Young says the Ardern government has not shied away from raising issues with their Chinese counterparts and have done so carefully.

“I don’t imagine they will move away from that position,” he said.

Mahuta has warned NZ could become entangled in a fallout from China’s dispute with Australia as we are pressured to side with our traditional friends to take a firmer stance on China’s human rights and expansionist issues.

Former special agricultural trade envoy Mike Petersen does not think it inevitable NZ will have a fallout with China, and he views Mahuta’s comments as advising exporters to be prepared in case there is a thaw in relations.

“I read her comments as trying to tell exporters to be prepared in case there is a thaw in relations with China,” Petersen said.

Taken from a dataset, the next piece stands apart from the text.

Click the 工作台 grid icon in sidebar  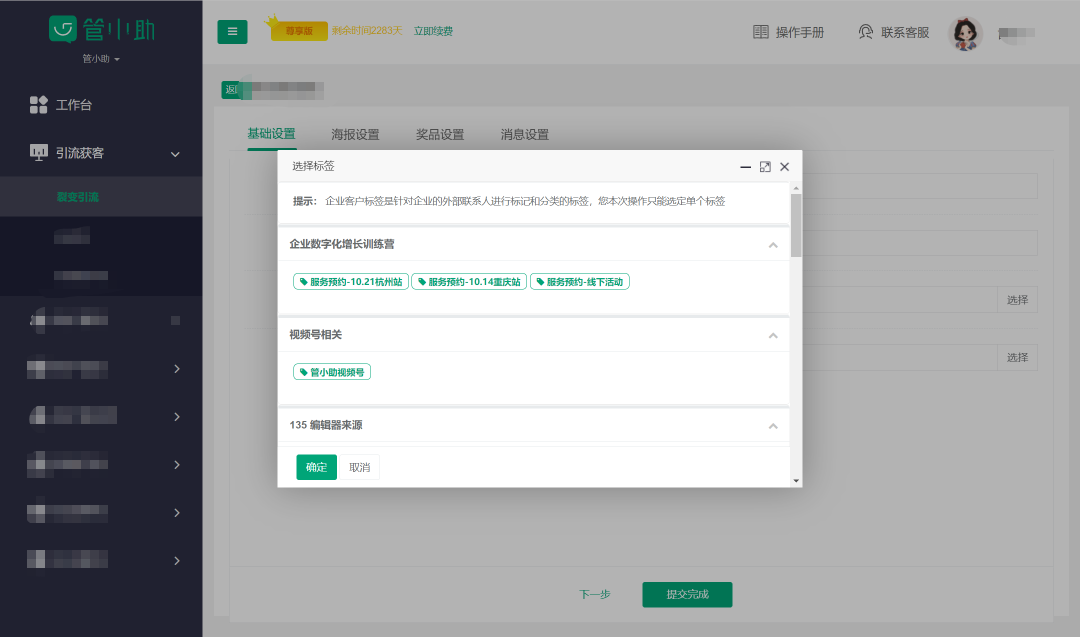39,105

“I just don’t think she worded it as well as she could have.”

Petersen says NZ should pursue an independent foreign policy and raise issues with China on which it disagrees, but that stance does not need to be at the expense of trade relations.

The executive director of the NZ International Business Forum Stephen Jacobi says the Government has successfully navigated its relationships with China and friendship with other countries, and Mahuta was right to warn of growing geopolitical risks.

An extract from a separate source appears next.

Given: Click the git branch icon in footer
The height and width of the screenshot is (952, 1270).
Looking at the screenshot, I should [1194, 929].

“They are not wrong to advise exporters to diversify,” Jacobi said.

“They’re not asking exporters to do less business with China, but to do more business everywhere else.”

He acknowledged that diversification was easy in theory but hard to achieve in practice, but says the Government has been negotiating new free trade agreements (FTAs).

Jacobi thought the words used by Mahuta were consistent with previous statements by her and Prime Minister Jacinda Ardern, and more moderate than that used by the Australian government.